There’s more to homesteading than oil lamps. This one came with the house. I don’t think it has been used, as there is no wick. I now wonder about the efficacy of burning oil, as well; petroleum products are expensive, and an electric light may cost less to burn. That assumes we would have electricity, too.
When we lived off grid we had oil lamps and a propane stove, heater and refrigerator. They became too expensive to run – the propane cost us more in a month than our previous electric bill. (About $80 vs. $25.) We switched to a wood heater, but this was wicked inefficient and we were too late in the year to get good dry wood. We had thought we were prepared, but we hadn’t done enough research into how much heating and lighting fuel we would need. We were off grid, but still dependent on an oil supply.
Oil lamps, candles and woodburning stoves are all romantic. But unless one has her own olive grove or tallow rendering kettle, oil for lamps is expensive. (Burning tallow, no matter how well strained, smells like – to borrow Thomas Cahill’s phrase – the left wing of the day of judgement.) It has a nice golden glow but it is too dim for older eyes to read by. It’s the same with candles. Most are some form of petroleum. Soy based and beeswax candles are cleaner, but unless one has access to an apiary, making or buying natural candles can be expensive. (Our neighbour up the hill has bees; I intend to go introduce myself soon and negotiate for honey and beeswax.)
Much of our electricity here is made by hydroelectric dams.
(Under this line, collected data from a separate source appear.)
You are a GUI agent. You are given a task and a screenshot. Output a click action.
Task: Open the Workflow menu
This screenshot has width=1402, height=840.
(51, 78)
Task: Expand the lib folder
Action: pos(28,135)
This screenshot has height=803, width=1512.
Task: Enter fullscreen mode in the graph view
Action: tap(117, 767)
My father was a generator engineer; I know as much about hydroelectric generation as I need to know. It is efficient and clean. I think that the dams, though, have seriously interfered with our riparian ecosystems; the least efficient of them need to be decommissioned and removed. For us, right now, electricity on grid is the best choice for communication, refrigeration, and lighting.
We are in discussion with our landlord about a woodburning stove. A clean-burning model would be a good choice in this area. Our flue will support the higher temperatures, and wood, especially if one can split it and season it at home, is fairly cheap compared to other fuels. It isn’t cleanest burning of fuels, but we have low population density and few inversions. I prefer wood for heating and cooking. Most practical would be a combination unit that would heat the house (about 1000 sq. ft), provide a place to cook and to bake, and heat hot water. It would make being without electricity safer; we do have occasional outages.
We are unable to get natural gas, as we are way too far north of the pipeline. We will never see that; the cost of laying pipe would be prohibitive, considering the sparse population.
This is my preparedness list for next winter. We will make do this winter with what we have on hand for lighting and heat.
Buy and install efficient woodburning unit for heat, cooking, hot water.
Buy mixed hard and soft wood lengths to cut and split. (Need chainsaw; we can no longer do this by hand. Nicholas will split.)
Make or purchase beeswax candles for secondary lighting. (I never throw out beeswax candle stubs; they can be remelted. Paraffin stubs make good fire starters.)
Look at cost of photovoltaic cells for some lights and water pump. (More on water for the homestead later.)
Look at feasibility of solar hot water heater. (Lots of plans available on internet.)